🤖 AI Summary
This paper investigates the joint beamforming optimization problem for communication and sensing in RIS-aided NOMA-ISAC systems, aiming to maximize the sum rate of users subject to coupled constraints—including radar SNR thresholds, user SINR requirements, RIS phase continuity, total transmit power limits, and successive interference cancellation (SIC) decoding order. To tackle this highly non-convex problem, we propose an alternating optimization-based joint design framework that jointly optimizes the base station’s active beamformers, the RIS’s passive reflection coefficients, and the radar’s receive filter. The proposed method effectively decouples the intertwined optimization variables while preserving sensing performance and significantly enhancing communication efficiency.
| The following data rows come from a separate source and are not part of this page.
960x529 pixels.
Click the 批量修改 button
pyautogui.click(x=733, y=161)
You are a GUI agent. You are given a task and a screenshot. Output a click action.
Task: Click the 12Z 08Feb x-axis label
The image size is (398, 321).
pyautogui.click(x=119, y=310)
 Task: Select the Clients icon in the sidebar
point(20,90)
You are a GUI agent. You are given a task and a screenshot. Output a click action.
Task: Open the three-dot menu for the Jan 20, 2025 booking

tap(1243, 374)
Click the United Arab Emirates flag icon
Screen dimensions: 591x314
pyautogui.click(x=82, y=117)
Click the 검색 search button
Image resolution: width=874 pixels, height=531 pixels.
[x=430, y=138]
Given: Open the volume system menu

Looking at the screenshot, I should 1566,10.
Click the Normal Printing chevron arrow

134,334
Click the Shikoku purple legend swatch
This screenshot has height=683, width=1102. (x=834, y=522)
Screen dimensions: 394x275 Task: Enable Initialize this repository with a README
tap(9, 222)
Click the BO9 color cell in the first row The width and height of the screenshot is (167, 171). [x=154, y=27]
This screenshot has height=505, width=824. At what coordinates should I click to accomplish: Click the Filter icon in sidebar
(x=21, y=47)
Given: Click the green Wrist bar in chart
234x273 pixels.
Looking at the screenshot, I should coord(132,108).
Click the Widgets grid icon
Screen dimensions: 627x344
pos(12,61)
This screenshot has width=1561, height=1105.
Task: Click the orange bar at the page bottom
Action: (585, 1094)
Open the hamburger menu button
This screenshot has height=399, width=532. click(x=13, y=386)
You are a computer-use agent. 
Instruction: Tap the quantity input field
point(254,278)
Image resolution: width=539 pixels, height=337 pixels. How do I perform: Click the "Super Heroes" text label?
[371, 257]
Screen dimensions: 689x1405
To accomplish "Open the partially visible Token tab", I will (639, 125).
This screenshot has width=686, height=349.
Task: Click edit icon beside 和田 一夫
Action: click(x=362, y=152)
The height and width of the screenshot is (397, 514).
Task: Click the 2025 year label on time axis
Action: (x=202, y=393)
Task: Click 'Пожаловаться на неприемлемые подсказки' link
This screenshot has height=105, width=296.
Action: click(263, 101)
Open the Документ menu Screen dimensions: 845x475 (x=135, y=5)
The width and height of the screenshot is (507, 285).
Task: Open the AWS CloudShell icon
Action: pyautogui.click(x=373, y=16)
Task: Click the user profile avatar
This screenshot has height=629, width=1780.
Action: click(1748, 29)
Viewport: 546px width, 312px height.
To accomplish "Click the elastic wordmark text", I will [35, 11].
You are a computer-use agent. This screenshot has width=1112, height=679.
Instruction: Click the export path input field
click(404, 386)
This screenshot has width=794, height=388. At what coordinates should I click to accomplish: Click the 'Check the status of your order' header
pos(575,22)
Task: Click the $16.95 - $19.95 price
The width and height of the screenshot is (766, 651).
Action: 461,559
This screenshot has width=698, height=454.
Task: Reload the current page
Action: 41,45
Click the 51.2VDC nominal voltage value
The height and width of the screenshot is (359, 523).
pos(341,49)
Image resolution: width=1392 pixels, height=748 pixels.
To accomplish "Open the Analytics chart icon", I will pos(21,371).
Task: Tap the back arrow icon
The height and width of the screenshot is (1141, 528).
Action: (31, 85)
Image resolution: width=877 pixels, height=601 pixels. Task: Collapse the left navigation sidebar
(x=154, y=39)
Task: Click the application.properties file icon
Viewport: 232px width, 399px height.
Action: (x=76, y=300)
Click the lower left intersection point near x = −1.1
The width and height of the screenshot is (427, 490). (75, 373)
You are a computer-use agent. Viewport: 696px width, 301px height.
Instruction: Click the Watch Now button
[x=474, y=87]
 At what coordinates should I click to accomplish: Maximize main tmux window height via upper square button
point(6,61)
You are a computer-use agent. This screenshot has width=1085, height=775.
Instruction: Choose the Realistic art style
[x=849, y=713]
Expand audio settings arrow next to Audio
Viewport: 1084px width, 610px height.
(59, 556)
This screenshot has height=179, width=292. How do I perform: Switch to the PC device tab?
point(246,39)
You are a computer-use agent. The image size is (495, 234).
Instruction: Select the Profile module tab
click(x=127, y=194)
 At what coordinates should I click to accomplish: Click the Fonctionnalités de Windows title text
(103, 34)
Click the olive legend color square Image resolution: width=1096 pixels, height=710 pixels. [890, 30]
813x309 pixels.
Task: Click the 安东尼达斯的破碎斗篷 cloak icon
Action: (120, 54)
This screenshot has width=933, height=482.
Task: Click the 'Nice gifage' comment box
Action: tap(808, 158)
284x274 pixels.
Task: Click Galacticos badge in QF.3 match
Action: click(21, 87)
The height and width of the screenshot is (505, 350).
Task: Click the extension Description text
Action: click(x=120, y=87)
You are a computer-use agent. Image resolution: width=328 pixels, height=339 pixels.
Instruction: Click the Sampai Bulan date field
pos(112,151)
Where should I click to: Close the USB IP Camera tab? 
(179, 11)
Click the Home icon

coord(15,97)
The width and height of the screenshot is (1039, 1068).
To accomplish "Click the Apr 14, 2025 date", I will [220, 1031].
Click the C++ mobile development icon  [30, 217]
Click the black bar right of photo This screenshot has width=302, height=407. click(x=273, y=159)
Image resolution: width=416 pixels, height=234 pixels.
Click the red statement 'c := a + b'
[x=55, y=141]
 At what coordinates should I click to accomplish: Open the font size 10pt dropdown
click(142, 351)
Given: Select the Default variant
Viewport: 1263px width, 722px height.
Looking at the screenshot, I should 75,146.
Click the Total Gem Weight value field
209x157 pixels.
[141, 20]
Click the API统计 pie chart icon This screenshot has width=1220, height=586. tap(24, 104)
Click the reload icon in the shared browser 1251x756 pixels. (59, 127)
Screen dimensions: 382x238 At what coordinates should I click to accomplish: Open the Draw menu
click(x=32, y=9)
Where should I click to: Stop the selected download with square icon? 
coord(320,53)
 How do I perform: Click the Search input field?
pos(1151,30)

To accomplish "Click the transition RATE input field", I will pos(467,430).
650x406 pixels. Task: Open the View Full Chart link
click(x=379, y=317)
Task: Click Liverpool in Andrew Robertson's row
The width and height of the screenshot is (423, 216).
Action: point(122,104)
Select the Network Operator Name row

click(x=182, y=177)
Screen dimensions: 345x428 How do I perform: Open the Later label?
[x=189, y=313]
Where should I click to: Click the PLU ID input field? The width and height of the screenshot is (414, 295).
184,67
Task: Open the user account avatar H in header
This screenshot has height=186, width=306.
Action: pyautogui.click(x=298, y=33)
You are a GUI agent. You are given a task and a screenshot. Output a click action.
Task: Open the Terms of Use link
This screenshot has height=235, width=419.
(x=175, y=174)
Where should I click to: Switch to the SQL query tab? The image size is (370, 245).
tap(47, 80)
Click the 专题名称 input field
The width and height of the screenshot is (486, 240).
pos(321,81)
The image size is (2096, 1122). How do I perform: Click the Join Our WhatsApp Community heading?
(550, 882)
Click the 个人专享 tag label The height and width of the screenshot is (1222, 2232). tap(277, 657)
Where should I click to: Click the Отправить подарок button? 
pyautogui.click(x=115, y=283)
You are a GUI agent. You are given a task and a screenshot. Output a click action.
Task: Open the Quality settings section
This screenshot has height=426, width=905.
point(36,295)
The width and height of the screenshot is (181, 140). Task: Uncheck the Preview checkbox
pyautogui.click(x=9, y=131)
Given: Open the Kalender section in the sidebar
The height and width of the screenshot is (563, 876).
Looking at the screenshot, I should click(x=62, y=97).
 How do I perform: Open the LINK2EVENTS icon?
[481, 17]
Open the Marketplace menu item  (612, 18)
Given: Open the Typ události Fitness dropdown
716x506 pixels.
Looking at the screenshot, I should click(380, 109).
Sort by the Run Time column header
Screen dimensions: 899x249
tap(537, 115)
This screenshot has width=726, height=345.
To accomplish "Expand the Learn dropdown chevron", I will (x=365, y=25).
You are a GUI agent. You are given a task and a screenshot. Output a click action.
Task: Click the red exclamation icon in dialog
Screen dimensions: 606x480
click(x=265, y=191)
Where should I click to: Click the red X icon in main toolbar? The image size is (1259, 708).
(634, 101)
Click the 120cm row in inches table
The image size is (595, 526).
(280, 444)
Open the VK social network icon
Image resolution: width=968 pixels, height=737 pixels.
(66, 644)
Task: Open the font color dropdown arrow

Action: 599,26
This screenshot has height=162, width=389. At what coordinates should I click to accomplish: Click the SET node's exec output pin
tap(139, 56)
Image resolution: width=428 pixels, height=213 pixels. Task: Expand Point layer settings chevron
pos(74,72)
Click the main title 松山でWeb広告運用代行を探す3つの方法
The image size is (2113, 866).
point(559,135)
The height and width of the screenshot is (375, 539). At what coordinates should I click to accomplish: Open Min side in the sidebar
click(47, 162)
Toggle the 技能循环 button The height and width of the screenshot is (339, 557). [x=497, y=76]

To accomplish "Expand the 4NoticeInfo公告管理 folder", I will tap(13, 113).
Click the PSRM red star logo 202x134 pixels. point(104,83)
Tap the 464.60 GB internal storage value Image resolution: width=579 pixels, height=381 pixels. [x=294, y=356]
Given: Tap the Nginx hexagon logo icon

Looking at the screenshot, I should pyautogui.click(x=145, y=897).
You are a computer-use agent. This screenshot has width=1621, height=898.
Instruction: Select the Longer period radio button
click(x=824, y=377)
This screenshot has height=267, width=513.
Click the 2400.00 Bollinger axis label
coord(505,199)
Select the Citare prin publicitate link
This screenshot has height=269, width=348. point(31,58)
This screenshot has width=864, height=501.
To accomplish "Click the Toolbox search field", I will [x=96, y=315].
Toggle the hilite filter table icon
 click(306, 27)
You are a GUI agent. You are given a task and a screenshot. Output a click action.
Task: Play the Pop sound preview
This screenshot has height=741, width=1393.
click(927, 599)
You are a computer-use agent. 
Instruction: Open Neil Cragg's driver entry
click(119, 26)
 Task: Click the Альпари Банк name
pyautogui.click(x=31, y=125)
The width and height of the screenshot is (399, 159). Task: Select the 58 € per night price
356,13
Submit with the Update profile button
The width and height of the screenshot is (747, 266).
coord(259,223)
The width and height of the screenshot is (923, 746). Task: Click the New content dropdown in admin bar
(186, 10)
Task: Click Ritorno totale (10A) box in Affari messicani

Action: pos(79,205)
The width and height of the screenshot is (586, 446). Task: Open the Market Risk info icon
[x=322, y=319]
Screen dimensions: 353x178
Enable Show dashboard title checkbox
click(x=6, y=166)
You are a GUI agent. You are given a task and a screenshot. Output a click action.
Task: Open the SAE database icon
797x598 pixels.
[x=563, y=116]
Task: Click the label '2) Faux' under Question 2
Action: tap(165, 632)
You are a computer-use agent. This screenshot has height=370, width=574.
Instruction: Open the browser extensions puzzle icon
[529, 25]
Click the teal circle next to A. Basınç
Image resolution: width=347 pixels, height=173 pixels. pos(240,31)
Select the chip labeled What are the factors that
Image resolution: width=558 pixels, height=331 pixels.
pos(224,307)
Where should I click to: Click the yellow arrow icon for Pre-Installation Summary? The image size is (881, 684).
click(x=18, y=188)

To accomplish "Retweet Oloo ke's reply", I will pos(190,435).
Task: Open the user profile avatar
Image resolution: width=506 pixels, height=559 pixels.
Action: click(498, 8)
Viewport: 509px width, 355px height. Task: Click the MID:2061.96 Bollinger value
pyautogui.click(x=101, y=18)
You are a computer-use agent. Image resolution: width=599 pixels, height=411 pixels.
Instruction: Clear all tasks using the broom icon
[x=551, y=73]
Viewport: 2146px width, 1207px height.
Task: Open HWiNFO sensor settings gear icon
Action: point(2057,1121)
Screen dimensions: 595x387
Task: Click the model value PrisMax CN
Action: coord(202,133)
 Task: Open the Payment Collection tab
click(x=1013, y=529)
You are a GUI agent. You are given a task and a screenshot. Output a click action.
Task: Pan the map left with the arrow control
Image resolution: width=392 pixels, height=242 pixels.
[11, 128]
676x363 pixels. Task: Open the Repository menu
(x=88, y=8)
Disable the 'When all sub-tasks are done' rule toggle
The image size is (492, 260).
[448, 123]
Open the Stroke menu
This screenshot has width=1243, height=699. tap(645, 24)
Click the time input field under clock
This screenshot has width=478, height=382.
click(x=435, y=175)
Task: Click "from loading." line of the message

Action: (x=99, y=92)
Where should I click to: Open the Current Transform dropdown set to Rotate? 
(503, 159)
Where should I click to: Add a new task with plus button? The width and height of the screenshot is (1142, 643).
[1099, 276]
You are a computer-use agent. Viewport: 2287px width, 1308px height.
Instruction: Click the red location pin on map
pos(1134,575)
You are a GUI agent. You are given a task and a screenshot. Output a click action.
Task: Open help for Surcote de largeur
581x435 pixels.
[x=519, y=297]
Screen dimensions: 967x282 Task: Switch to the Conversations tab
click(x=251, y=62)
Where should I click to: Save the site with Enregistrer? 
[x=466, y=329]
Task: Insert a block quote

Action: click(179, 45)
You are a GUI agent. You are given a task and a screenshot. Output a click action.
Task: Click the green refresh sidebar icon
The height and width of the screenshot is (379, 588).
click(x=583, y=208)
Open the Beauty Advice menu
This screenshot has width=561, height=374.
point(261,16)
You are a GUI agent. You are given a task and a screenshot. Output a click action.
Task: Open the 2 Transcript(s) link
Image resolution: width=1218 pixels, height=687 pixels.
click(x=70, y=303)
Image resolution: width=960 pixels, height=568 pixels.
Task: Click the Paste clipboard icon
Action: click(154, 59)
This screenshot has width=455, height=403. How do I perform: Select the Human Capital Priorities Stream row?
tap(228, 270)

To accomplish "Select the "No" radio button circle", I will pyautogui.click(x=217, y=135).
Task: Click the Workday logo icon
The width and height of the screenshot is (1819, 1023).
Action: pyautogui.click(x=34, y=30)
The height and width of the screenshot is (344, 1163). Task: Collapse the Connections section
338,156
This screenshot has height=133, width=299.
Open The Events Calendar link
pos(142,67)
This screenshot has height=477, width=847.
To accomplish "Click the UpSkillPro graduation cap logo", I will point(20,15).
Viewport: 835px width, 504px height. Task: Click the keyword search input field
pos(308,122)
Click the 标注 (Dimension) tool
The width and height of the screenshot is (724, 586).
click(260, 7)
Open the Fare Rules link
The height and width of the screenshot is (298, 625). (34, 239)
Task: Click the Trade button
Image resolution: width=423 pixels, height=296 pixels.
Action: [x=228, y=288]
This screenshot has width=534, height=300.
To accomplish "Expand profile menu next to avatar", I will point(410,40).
Simulation results demonstrate that the proposed algorithm substantially outperforms existing baseline schemes in both user sum rate and radar SNR, validating the effectiveness and superiority of integrated sensing-and-communication design empowered by RIS-enhanced NOMA.
📝 Abstract
This paper investigates a reconfigurable intelligent surface (RIS)-assisted integrated sensing and communication (ISAC) system and proposes a joint communication and sensing beamforming design based on non-orthogonal multiple access (NOMA) technology. The system employs a dual-functional base station (DFBS) to simultaneously serve multiple users and sense multiple targets with the aid of RIS. To maximize the sum-rate of users, we jointly optimize the DFBS's active beamforming, the RIS's reflection coefficients, and the radar receive filters. The optimization is performed under constraints including the radar signal-to-noise ratio thresholds, the user signal-to-interference-plus-noise ratio requirements, the phase shifts of the RIS, the total transmit power, the receive filters, and the successive interference cancellation decoding order. To tackle the complex interdependencies and non-convex nature of the optimization problem, we introduce an effective iterative algorithm based on the alternating optimization framework. Simulation results demonstrate that the proposed algorithm outperforms baseline algorithms, highlighting its distinct advantages in the considered RIS-empowered NOMA-ISAC systems.